Wednesday, June 22, 2016

Thoughts on "Interior Darkness" by Peter Straub







For many readers, Peter Straub is to horror fiction what John le Carré is to spy fiction: the genre’s greatest, most ambitious, writer, one who deepens and enriches an often-disdained literature with talent, skill and daring vision. Straub takes the horror genre’s old tropes and enlivens them, turns them inside out and upside down without ever demeaning them. He not only makes them seem new, he makes them new. Peter Straub’s eighteen novels may vary, inevitably, in their success, but his energy, intelligence, and ambition are always on display.
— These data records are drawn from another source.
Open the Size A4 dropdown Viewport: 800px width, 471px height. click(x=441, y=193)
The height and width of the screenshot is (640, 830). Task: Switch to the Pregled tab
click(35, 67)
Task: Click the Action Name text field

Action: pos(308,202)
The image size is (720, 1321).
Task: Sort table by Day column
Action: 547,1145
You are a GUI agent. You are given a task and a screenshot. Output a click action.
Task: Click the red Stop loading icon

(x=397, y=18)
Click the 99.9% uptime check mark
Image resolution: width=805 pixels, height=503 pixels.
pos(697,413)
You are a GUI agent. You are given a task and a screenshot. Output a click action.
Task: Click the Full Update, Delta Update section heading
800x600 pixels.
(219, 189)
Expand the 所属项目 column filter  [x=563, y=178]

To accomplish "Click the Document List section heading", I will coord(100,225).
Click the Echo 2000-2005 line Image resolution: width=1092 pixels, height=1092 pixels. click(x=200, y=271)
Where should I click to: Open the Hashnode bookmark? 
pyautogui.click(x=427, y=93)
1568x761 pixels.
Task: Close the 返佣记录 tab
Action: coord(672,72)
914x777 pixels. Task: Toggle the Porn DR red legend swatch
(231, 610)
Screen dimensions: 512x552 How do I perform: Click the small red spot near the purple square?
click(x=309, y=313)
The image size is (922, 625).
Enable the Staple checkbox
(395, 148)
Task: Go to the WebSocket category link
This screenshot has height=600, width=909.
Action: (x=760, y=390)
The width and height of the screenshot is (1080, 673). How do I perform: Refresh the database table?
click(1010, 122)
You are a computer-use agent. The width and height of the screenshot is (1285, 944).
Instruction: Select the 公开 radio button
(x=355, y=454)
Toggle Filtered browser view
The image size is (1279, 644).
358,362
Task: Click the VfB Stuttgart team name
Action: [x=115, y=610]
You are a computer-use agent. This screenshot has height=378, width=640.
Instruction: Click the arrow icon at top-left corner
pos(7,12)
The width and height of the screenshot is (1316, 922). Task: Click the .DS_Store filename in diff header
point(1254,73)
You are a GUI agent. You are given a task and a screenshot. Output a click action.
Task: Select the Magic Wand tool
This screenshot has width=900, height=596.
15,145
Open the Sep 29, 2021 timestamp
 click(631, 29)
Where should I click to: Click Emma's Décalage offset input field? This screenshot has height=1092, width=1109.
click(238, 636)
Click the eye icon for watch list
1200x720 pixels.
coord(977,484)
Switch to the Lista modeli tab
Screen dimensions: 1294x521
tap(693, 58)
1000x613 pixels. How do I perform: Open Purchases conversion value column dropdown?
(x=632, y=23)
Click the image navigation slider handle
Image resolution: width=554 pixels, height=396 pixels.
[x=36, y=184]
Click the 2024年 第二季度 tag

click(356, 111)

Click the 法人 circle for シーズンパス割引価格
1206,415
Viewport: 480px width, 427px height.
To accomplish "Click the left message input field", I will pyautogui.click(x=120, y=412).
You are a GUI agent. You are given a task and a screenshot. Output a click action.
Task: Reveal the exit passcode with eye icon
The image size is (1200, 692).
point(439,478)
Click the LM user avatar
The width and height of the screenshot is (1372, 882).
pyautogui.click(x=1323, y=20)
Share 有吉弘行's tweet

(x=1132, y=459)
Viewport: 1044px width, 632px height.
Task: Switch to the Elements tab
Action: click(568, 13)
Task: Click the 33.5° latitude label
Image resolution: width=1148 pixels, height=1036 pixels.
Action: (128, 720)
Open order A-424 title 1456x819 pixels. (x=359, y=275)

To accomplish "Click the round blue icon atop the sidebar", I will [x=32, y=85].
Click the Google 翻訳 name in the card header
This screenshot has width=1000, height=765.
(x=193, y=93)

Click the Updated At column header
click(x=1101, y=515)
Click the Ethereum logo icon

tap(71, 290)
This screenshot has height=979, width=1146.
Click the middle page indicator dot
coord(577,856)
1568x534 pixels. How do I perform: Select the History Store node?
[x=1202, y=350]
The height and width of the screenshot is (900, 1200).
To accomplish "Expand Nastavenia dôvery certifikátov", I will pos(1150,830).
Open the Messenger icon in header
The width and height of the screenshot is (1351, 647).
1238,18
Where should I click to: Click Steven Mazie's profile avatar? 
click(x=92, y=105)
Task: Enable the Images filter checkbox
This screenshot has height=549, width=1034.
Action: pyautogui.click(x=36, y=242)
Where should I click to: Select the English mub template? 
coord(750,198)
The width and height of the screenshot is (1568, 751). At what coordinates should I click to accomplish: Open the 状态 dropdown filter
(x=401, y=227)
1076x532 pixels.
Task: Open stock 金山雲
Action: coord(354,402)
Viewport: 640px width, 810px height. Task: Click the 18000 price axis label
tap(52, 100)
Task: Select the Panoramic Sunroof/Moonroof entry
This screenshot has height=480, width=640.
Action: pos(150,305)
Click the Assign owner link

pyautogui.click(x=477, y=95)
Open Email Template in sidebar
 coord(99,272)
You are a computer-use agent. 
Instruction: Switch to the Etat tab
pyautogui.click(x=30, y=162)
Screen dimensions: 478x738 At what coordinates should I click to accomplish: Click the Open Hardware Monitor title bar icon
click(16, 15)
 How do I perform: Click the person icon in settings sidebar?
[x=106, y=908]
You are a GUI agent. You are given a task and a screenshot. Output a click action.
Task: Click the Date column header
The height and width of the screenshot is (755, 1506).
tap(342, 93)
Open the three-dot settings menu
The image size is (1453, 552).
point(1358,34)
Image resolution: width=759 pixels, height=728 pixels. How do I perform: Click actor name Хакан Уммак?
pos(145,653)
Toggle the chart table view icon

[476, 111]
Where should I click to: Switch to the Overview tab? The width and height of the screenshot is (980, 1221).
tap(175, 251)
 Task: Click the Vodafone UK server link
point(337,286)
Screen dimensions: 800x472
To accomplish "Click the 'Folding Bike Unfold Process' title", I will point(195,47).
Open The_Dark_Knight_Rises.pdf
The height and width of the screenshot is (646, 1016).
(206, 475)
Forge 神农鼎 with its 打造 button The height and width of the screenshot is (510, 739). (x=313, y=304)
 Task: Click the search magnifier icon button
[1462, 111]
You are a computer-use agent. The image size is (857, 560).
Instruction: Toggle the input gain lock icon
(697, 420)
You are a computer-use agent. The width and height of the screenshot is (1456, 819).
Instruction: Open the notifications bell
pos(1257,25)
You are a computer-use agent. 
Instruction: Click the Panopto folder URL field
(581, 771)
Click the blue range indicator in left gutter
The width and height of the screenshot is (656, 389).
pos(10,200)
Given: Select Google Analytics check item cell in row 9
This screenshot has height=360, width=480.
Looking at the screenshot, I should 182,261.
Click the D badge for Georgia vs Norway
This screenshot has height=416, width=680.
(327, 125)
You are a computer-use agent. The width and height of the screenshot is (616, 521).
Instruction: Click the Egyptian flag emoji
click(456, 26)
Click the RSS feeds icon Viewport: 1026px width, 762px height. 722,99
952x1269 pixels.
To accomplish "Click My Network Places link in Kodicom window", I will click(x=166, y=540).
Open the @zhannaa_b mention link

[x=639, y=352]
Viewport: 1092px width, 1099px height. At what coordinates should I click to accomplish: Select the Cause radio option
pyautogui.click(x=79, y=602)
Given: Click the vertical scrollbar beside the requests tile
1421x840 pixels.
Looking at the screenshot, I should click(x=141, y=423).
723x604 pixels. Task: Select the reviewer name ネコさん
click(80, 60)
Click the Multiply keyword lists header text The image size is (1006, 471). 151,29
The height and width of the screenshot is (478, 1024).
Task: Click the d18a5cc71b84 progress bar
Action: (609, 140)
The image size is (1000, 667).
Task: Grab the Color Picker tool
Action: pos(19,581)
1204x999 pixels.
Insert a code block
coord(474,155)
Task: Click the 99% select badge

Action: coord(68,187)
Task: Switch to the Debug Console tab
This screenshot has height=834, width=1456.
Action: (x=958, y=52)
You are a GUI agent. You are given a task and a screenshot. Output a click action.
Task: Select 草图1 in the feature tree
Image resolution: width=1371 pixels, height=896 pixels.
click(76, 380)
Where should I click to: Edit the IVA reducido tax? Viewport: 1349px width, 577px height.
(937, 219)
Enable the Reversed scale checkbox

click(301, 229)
When I finished reading his classic Ghost Story in 1980, I knew I’d actually read a good book--enormously entertaining but written in a high literary style, its roots deep in American and world literature. It worked on multiple levels, as college professors like to say. At the time, I firmly believed in that ten-foot high, three-foot thick wall between art and entertainment, between literature and genre fiction. Ghost Story cracked that wall, made it crumble. I was driven to press it into the hands of everyone I knew, especially sniffy reactionary skeptics: “Oh, that stuff? That’s junk!”

But they were wrong then. And they’re wrong now.

There is one area, however, where I dissent from Straub’s other admirers. It’s commonly said among horror fans that the best stuff is found in short fiction. I believe that can be said of Straub’s work: Most of his best work is in his novellas and stories.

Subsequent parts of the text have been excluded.